Februarys are rough. I remember my first one in New York, back in 2006. I was walking home from the subway after work and felt a weight of sadness that I couldn’t explain. Sure, I was broke and perpetually single, but I was living in Manhattan! I was happy! And I’ve never been given to the downward swings of depression (just irrational anger and defensiveness). Where is this coming from? I thought as the frigid air surrounded me on the pitch-dark-at-five-o’clock streets.
Soon after, I read more about the aptly named and now relevant-to-me Seasonal Affective Disorder (SAD) and wished I had money for a trip to a tropical island, or a heat lamp. But just knowing the cause of my emotional heaviness made it slightly lighter, and I forged ahead into February with an uplifted heart. Then I remembered that Valentine’s Day was right around the corner. Sigh.
Earlier this week I felt that familiar winter disillusion. I woke up and looked out the window and everything was wet and gray. Gone was the white novelty of snow, replaced by cold rain. On days like these, spring feels further away than a reason to celebrate Valentine’s Day did to me back in 2006–far enough for me to answer Shelley’s “if winter comes, can spring be far behind?” with, “Hell yes it can, Percy. You and that groundhog don’t know shit.”
That’s where I was a few days ago, cursing dead poets and helpless animals, and so I decided to pray. It went a little something like this: I feel dead inside. I know it’s based on weather and not truth, but it feels like the most real thing in my heart. I want it out. I need…to be inspired. I want to feel alive.
Yes, Jesus hears even melodramatic prayers. I climbed into the car and headed out of the neighborhood for a most decidedly uninspiring yearly doctor’s appointment, my bag of emotional weariness on the passenger seat beside me. Then the music came on.
Looking back you know
You had to bring me through
All that I was so afraid of
Though I questioned the sky now I see why
Had to walk the rocks to see the mountain view
Looking back I see the lead of love
That was all it took, really–and why not? What better place for God to show up than in music? I put Caedmon’s Call on repeat and, yes, shed a few tears at the commonality of all biographies that don’t share you or me as the author, and are therefore personalized by love beyond measure. Stories that matter not because of what my hands reach for, but for the hands that reach me. Tales that include an inspiration not scratched and clawed at, but freely given.
I love my story.
I have forsaken the South in many ways over the years: refusing to wave at every person I pass on the street (The Husband has taken that mantle up for me and he’s not even Southern–oh for shame!), moving to New York, not making Junior League membership a top priority. And loving winter, at least until February comes and I want to kill it. But until then, I love cozy sweaters and stylish outerwear and snazzy boots. I love visible breath and wood-burning fireplaces and packed snow. I also love the orange leaves of fall and the first green of spring. I love the seasons, all four, because there is something so necessary about each of them; something so natural and orderly and renewing about marking the passing of time with birth and death and life again. And I have to remember all that when Shelley’s spring feels unreachably buried beneath Doppler forecasts swathed in green. I have to remember that the seasons are as faithful in changing as the one who made them is in not.

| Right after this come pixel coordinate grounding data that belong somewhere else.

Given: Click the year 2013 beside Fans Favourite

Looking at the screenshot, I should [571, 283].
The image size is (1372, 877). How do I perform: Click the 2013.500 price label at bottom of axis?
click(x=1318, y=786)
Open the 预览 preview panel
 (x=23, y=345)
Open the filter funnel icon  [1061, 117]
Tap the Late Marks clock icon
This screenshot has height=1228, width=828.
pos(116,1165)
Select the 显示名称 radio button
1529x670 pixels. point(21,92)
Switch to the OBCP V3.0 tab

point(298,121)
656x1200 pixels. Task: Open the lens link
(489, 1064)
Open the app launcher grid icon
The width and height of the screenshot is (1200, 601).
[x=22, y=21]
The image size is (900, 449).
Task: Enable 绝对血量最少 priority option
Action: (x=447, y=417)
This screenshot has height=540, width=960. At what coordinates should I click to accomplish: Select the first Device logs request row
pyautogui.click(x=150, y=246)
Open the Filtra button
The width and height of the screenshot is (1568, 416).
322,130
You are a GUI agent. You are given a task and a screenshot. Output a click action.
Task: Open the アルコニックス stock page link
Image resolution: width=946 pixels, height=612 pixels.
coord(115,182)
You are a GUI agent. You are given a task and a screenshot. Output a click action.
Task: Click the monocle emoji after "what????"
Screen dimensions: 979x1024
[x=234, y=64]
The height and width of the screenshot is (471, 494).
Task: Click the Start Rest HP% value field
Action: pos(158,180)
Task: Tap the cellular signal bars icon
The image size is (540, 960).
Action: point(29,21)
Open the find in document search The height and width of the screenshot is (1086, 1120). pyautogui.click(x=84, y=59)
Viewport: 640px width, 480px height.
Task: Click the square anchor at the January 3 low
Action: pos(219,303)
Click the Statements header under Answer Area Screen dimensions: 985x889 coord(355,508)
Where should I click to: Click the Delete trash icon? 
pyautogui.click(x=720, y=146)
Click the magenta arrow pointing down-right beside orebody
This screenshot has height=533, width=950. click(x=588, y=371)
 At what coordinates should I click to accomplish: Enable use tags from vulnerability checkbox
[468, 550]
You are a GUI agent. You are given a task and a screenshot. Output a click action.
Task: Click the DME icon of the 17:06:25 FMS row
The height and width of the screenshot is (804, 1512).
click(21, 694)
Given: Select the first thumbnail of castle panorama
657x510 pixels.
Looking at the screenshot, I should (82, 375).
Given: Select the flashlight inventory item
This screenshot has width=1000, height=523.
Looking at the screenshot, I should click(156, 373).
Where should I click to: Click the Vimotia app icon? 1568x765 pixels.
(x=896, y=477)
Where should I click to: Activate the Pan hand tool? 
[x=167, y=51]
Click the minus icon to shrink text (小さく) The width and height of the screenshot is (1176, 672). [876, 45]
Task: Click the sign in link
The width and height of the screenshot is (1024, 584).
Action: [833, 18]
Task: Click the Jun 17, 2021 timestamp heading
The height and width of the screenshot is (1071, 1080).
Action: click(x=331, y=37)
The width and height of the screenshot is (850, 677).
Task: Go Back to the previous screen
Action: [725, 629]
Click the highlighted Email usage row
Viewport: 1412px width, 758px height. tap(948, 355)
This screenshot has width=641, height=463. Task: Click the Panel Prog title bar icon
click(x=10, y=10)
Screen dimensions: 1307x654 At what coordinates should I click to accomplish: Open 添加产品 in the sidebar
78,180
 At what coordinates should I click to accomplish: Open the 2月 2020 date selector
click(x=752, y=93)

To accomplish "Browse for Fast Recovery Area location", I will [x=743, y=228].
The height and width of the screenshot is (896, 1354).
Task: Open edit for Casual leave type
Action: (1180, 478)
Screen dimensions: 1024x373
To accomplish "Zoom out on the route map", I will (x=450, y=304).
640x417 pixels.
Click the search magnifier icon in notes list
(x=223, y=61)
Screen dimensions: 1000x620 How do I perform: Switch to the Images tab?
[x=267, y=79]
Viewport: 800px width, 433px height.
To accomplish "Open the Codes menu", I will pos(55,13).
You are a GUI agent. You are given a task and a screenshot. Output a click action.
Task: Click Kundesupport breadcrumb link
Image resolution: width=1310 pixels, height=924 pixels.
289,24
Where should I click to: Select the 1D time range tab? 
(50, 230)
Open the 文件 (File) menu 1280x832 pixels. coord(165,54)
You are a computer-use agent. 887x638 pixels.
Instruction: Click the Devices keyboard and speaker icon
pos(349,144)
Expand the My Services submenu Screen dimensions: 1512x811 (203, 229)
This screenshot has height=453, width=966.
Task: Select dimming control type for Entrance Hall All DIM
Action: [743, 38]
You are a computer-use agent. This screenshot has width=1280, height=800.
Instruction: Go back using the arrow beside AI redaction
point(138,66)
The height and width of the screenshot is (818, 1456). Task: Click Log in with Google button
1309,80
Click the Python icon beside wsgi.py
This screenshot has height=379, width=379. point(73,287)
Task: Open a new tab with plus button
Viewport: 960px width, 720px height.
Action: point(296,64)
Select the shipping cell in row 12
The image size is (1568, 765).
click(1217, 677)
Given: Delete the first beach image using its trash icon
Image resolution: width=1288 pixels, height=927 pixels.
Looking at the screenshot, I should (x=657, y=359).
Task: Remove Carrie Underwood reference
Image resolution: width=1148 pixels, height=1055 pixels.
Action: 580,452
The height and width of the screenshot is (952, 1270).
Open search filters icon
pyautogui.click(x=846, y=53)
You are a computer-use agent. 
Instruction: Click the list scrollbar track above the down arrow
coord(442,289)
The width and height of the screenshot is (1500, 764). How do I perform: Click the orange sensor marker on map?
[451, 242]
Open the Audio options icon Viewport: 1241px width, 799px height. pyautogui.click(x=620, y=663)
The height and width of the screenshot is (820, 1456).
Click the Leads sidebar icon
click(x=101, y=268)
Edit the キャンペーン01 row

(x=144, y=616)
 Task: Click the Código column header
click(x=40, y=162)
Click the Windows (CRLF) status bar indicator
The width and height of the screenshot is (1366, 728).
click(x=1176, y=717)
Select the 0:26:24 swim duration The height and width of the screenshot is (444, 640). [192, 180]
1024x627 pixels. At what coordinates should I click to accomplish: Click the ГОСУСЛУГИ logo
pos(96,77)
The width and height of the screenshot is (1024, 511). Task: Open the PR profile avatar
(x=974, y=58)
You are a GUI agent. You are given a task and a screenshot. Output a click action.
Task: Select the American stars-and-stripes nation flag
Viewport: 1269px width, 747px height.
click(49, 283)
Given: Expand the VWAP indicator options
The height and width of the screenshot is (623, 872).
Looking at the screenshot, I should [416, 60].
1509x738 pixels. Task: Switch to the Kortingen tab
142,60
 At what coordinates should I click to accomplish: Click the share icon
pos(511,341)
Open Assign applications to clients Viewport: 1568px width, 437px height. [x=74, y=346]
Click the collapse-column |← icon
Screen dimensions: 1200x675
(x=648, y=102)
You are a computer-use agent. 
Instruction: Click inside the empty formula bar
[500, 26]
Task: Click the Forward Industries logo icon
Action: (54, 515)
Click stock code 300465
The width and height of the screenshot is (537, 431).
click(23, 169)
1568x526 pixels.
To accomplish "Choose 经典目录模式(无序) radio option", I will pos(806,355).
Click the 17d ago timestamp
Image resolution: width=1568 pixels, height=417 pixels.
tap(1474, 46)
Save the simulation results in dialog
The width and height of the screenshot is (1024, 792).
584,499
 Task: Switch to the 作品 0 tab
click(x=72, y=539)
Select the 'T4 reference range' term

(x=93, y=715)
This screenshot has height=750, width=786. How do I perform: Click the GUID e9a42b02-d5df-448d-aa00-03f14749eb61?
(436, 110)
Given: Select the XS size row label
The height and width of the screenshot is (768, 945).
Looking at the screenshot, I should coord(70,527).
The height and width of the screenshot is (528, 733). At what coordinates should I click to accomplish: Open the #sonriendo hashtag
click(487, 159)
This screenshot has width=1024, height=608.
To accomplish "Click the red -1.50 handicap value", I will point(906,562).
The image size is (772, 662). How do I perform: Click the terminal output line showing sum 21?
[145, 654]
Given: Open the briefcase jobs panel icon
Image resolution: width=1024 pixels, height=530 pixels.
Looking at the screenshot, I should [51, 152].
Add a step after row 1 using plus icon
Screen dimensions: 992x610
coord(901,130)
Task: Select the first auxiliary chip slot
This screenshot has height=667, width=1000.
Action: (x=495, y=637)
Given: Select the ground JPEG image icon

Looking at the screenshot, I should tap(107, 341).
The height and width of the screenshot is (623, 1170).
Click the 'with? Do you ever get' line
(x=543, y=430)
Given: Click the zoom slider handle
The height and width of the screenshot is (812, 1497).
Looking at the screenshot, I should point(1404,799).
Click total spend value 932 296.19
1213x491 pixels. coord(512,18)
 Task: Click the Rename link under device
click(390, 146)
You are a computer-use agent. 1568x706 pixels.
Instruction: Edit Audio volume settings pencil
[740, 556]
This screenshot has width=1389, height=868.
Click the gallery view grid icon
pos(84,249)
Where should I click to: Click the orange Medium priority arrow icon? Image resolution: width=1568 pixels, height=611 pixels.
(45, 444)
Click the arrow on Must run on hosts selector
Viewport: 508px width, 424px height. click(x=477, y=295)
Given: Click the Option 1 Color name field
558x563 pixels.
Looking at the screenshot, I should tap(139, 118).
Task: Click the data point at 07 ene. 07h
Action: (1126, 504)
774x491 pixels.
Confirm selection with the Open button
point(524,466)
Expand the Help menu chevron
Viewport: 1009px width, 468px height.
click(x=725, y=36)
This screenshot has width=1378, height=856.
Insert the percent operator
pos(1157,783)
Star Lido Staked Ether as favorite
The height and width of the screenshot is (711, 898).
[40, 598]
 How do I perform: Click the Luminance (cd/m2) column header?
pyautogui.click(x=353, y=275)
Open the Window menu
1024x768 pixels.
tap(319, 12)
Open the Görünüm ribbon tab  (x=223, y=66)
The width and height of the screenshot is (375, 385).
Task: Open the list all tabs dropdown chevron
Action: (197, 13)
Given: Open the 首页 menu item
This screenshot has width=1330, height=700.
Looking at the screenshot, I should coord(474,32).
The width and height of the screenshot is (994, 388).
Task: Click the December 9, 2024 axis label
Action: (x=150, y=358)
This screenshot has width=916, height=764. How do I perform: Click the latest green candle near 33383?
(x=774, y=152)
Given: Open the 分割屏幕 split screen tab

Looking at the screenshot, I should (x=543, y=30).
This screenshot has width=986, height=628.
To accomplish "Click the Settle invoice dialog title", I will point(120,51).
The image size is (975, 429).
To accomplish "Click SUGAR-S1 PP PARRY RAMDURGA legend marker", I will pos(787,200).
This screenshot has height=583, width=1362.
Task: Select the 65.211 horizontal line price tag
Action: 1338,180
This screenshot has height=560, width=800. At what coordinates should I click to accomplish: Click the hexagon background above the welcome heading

But I don’t have to do the remembering all by myself. He sends plenty of reminders–some set to music, some not. Reminders in the form of a warm, dry restaurant and a table surrounded by people who have known me since college and are pouring sangria. Reminders in the form of Post-It Notes from The Husband. Reminders in the Much More to life that I happen to believe in and rest my soul upon.
I left the doctor’s office the other day and headed to my car in the parking deck. To my left, I noticed a bank of ice left over from last month’s snowstorm, hidden in shade and clinging to life despite multiple rains and last weekend’s seventy degrees. There are places in me like that, where light and life and truth take extra-long to reach–but they always get there.